Pengawasan Haji DPR Dorong Kemenag Optimalisasi Layanan di Puncak Armuzna
Anggota Tim Pengawas (Timwas) Haji DPR RI, Marwan Dasopang, menekankan pentingnya memaksimalkan layanan bagi jamaah haji selama puncak Armuzna.
Hal ini disampaikan Marwan untuk menghindari terpisahnya jamaah dari keluarga seperti yang sebelumnya terjadi di Madinah dan Makkah, akibat perbedaan syarikah.
“Inilah yang perlu diawasi. Pemondokan dan transportasi memang sudah diputuskan di Panja, namun kita ingin memastikan fasilitasnya sesuai, termasuk penggunaan bus Shalawat dari hotel apakah memadai,” ujar Marwan.

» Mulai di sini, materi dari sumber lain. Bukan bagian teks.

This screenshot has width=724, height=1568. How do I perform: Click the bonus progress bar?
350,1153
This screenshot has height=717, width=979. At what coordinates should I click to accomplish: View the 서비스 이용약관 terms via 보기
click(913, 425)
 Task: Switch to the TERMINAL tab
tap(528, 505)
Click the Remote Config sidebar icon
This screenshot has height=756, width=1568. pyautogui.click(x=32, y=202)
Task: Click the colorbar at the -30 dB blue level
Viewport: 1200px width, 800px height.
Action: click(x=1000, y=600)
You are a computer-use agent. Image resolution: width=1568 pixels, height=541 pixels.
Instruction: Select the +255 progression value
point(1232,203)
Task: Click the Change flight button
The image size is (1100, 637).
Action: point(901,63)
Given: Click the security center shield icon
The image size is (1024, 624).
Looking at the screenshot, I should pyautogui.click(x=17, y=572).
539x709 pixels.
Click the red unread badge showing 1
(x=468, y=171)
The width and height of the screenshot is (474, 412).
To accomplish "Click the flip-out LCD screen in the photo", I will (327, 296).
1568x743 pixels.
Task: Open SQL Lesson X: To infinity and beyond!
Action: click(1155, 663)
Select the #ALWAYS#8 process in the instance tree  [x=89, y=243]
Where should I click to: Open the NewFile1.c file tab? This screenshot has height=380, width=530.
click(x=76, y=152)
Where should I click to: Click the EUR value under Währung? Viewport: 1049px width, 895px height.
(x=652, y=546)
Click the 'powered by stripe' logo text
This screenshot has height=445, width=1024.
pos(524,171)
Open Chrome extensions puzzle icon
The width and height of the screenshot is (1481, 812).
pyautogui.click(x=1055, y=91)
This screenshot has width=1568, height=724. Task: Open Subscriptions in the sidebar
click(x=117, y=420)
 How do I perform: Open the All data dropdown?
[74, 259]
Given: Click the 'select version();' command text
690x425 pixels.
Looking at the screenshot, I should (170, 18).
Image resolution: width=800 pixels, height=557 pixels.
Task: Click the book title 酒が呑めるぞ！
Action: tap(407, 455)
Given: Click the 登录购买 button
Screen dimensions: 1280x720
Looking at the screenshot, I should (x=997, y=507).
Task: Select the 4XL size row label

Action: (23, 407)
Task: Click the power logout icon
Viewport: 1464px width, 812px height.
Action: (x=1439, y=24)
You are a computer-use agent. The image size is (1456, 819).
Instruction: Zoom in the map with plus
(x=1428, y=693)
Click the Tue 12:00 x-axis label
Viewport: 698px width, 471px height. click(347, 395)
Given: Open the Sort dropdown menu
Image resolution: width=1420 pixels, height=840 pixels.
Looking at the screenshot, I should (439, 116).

Marwan bersama rombongan telah tiba di Jeddah, Selasa (28/5/2025). Ketua Komisi VIII DPR ini hadir bersama sejumlah anggota timwas dari total 52 anggota.
Menurut Marwan, Timwas memahami keberadaan delapan syarikah sebagai pilihan layanan perusahaan.
Namun, pemerintah Indonesia tetap harus berusaha memberi pemahaman kepada Kementerian Haji Saudi mengenai masalah yang timbul, termasuk pemisahan jamaah haji dengan keluarga hanya karena syarikah yang berbeda, khususnya saat puncak Armuzna.
“Kami tetap khawatir pada pelaksanaan Armuzna nanti. Tapi, tentu kita pahami syarikah juga tidak ingin gagal karena ini menyangkut kepentingan pelaksanaan haji di tahun-tahun mendatang,” ungkapnya.